The BSA chapter examines two possible meanings of ‘polarisation’. The first is that the pattern of support for leaving the EU not only became more distinctive during the referendum (as we might anticipate), but that it has continued to be so during the subsequent post-referendum debate about what Brexit should mean (when we might have expected the impact of the referendum to have dissipated). The second is that many voters have become strongly attached to either the Remain or the Leave side, and that these voters have especially different outlooks and identities.  Moreover, this pattern might have emerged even though very few voters feel very strongly attached to any of the political parties, suggesting that Brexit has created a new set of political loyalties that could potentially disrupt the existing party system.

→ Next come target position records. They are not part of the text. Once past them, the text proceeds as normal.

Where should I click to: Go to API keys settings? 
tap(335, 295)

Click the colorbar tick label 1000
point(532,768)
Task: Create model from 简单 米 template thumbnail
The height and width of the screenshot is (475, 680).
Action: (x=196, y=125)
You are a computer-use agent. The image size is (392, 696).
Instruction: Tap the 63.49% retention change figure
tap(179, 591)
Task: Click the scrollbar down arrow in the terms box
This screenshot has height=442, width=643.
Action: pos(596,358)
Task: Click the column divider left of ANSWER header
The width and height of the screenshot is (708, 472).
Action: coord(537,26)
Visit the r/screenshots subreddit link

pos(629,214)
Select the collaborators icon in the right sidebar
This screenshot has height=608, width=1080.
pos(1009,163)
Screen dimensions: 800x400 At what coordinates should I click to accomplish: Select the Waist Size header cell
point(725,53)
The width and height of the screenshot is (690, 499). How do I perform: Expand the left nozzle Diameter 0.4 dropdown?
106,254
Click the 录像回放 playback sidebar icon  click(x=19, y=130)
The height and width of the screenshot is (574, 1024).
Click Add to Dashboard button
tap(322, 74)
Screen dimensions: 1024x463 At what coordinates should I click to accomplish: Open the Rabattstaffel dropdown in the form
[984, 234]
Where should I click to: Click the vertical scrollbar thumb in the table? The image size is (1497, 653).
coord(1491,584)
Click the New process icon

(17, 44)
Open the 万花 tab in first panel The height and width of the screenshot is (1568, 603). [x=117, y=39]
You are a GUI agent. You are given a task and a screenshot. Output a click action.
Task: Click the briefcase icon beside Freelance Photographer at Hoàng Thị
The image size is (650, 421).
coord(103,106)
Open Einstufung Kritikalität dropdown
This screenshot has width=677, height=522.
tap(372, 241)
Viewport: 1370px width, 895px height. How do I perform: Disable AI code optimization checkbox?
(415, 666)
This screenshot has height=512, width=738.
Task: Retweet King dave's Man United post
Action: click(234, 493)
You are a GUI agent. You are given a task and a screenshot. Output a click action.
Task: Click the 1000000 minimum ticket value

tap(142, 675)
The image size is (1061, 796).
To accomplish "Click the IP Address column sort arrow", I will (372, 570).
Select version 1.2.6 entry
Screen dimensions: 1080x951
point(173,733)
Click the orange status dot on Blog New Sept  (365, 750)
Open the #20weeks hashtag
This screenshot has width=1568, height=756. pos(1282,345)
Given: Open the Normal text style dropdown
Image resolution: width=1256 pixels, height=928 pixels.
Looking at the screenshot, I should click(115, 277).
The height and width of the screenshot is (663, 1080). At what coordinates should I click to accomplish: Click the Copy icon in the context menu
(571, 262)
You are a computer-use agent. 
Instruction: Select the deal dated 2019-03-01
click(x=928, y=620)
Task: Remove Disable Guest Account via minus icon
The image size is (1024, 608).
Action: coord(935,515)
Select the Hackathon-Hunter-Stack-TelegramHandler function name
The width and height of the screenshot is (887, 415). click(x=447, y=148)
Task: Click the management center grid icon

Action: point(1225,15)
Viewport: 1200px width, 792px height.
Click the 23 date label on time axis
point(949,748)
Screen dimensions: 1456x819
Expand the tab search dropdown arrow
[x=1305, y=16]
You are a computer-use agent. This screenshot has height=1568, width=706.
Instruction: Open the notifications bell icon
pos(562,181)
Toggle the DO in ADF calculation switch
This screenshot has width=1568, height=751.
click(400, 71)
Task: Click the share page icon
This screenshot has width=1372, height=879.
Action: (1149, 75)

Polarisation appears to have occurred in both senses, and helps explain why relatively few voters have changed their minds about the principle of Brexit. For example, the difference between younger (aged less than 35) and older voters (aged 55 and over) in the level of support for leaving the EU increased from 17 points before the referendum in 2017, to 26 points in 2017, and now stands at 30 points. Similarly, whereas in 2015 there was a 21-point difference between those with a strong European identity and those with a weak one in their level of support for leaving the EU, by 2017 that difference had increased to 37 points and now still stands at 36 points. A similar picture emerges if we compare the attitudes of Remain and Leave voters towards the impact of immigration on Britain’s cultural life.

Meanwhile, the BSA survey confirms the finding that we reported last autumn using the NatCen panel that around two in five voters (40%) regard themselves as either a very strong ‘Remainer’ or as a ‘very strong’ Leaver. In contrast, fewer than one in ten (8%), describe themselves as a ‘very strong’ supporter of any of the political parties. Moreover, the views of ‘very strong’ Remainers and ‘very strong’ Leavers are often very distinctive. For example, ‘very strong’ Remainers are the only group among whom those with a strong European identity (63%) outnumber those with a weak identity (23%). They are also the only group where more people disagree (58%) than agree (22%) that being a member of the EU limits Britain’s ability to make its own laws. Meanwhile ‘very strong’ Leavers are the only voters among whom more than half think that leaving the EU will help make Britain’s economy better off (71%) and will ensure that Britain has more influence in the world (57%). Ardent Remainers and Leavers, including those willing to march for their respective causes (see here and here), may well be commonplace, but they are often out of tune with their fellow citizens, while crafting a deal that might satisfy them both would seem well nigh impossible.

John Curtice

By John Curtice

John Curtice is Senior Research Fellow at NatCen, Professor of Politics at Strathclyde University, and Chief Commentator on the What UK Thinks: EU website.